山本さんに会場で BlackBerry を見せてもらう。ゴツゴツしていて,ワイルドで,軍用品のようなイメージを受ける。柔らかい iPhone とは好対照な,しかし決して侮れない感じの,なかなかよいデザインだと思う。ハードに働くキャリアウーマンには,iPhone より BlackBerry のほうが似合うかもしれない。夜は「先生」「先輩」「後輩」など総勢8人で祇園へ。初めて見る光景に,京都の奥深さを垣間見る。そして,数人で軽めの?三次会へ。学会の最大の価値である,酔った勢いでの議論を深夜まで重ねる。
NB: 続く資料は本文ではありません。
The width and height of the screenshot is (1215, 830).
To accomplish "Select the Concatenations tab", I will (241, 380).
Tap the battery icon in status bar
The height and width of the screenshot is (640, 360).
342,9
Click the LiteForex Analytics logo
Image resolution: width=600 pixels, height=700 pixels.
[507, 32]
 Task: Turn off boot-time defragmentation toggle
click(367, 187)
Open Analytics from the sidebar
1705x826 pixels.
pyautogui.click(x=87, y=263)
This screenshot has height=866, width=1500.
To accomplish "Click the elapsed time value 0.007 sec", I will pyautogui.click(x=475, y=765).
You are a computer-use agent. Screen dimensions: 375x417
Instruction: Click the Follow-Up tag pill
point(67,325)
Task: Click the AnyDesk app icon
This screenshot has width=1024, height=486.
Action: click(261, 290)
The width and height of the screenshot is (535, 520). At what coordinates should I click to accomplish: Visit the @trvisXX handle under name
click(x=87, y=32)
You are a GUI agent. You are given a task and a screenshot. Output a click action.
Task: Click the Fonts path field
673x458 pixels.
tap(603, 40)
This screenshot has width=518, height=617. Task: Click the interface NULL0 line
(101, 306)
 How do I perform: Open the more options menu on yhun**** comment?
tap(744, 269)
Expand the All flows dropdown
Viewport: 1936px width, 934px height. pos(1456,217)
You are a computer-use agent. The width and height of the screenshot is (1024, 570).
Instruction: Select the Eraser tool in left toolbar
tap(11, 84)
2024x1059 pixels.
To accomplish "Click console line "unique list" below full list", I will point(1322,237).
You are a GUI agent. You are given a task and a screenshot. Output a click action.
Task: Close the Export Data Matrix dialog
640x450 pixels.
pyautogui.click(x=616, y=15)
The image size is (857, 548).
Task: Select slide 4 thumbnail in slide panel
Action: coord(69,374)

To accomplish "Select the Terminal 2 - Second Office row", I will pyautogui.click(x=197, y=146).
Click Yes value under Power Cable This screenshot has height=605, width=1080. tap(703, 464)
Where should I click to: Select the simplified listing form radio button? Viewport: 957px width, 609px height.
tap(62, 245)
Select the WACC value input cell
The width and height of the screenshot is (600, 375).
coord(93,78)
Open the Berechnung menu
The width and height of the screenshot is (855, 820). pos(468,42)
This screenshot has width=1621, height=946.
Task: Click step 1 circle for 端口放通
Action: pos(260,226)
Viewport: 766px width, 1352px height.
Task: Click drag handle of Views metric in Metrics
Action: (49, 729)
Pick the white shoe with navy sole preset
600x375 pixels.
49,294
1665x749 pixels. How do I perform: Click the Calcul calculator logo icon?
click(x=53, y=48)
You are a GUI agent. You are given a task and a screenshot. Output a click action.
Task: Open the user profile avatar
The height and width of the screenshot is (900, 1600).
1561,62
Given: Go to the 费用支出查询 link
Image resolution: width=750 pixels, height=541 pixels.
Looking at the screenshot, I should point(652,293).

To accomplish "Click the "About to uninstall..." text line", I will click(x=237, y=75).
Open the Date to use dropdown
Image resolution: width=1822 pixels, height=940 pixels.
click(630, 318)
翌朝,ぎりぎり会場にすべり込み,わが部会の発表を行う。桑島さんの映画ファンサイトの社会ネットワーク分析の発表に対して,中島先生から,いつものように(以上の?)緻密なコメント。要は,もっと分析すれば,もっと面白いことがわかるということ。次いで,大西さんによる,米国の SNS から得た大量データの計量分析。発表で時間の都合上省略された部分について,ぼくが用意してきたコメントを述べるという,大変柔軟性を欠いた対応になってしまった。反省。

次のセッションでは,濱岡さんが,どのような条件の下で消費者が(ユニークな)アイデアを提案できるかについての調査結果を発表する。そして,坂本さんによる,携帯電話のデザインに対する,日韓中における嗜好の違いの比較研究。いずれもこの学会では「異色の」研究だが,それが異色であるうちは,この学会が最先端の問題に十分立ち向かっていないといえるかもしれない。ありきたりのデータを分析しているだけでは,面白い研究は生まれてこないと,自戒する。

明日,大変重要な「取材」の準備があるので,東京に戻るとそのまま研究室へ。今週はいろいろありすぎて大変楽しくもありキツくもある。